# [Task item]
Scan the listing beneath this sentence. Report each line with the word "will".
[Start of section]
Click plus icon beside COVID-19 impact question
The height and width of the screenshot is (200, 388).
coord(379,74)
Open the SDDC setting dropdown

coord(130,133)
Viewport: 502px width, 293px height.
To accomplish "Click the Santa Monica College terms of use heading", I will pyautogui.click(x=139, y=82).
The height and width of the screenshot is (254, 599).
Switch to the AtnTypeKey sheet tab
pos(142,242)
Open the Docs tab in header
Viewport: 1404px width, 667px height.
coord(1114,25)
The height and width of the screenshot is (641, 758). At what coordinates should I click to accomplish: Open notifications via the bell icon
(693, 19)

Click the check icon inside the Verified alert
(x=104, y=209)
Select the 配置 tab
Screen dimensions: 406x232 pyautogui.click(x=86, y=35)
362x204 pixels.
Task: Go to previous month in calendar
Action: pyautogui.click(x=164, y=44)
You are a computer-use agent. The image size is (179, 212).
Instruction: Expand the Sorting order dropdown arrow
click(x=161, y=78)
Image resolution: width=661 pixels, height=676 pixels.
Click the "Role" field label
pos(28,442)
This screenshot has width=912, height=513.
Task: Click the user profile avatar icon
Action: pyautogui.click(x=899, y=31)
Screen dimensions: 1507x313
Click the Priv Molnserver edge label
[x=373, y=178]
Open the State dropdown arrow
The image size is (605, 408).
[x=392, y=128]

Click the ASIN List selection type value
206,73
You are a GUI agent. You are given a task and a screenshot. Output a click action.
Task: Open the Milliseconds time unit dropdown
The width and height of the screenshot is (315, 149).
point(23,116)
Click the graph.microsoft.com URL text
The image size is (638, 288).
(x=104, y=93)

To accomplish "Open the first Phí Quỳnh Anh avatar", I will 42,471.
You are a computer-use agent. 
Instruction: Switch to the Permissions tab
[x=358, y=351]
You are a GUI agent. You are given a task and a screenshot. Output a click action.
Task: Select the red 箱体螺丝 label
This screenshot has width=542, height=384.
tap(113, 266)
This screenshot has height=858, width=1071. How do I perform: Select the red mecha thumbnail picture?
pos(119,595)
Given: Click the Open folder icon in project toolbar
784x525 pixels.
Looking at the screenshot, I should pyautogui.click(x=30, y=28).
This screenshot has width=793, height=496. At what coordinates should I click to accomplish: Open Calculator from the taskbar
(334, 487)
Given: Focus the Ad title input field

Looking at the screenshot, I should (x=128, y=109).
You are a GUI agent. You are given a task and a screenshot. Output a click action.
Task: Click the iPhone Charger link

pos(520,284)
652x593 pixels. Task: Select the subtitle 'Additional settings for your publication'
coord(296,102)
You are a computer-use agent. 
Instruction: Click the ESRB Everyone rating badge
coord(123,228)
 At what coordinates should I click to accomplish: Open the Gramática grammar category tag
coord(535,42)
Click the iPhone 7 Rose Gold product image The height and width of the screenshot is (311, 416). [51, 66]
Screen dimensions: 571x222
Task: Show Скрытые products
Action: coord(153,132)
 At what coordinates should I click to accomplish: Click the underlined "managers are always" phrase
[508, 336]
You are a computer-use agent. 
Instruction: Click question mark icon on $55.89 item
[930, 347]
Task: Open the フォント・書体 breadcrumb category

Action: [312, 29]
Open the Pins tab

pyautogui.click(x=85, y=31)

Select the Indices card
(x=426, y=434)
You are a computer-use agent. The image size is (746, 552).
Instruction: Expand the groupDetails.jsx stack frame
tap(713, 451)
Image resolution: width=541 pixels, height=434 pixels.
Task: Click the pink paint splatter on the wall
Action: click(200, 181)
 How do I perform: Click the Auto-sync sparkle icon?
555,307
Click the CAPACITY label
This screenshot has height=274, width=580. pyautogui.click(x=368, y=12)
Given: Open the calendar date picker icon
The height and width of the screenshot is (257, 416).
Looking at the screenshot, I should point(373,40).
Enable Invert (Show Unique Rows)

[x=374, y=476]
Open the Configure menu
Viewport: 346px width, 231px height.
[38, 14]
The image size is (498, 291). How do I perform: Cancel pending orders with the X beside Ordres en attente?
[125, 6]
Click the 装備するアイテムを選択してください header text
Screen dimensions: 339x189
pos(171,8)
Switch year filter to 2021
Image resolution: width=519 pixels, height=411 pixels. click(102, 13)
[End of section]
# [Written reply]
To accomplish "Click the Santa Monica College terms of use heading", I will pyautogui.click(x=139, y=82).
To accomplish "Open the first Phí Quỳnh Anh avatar", I will 42,471.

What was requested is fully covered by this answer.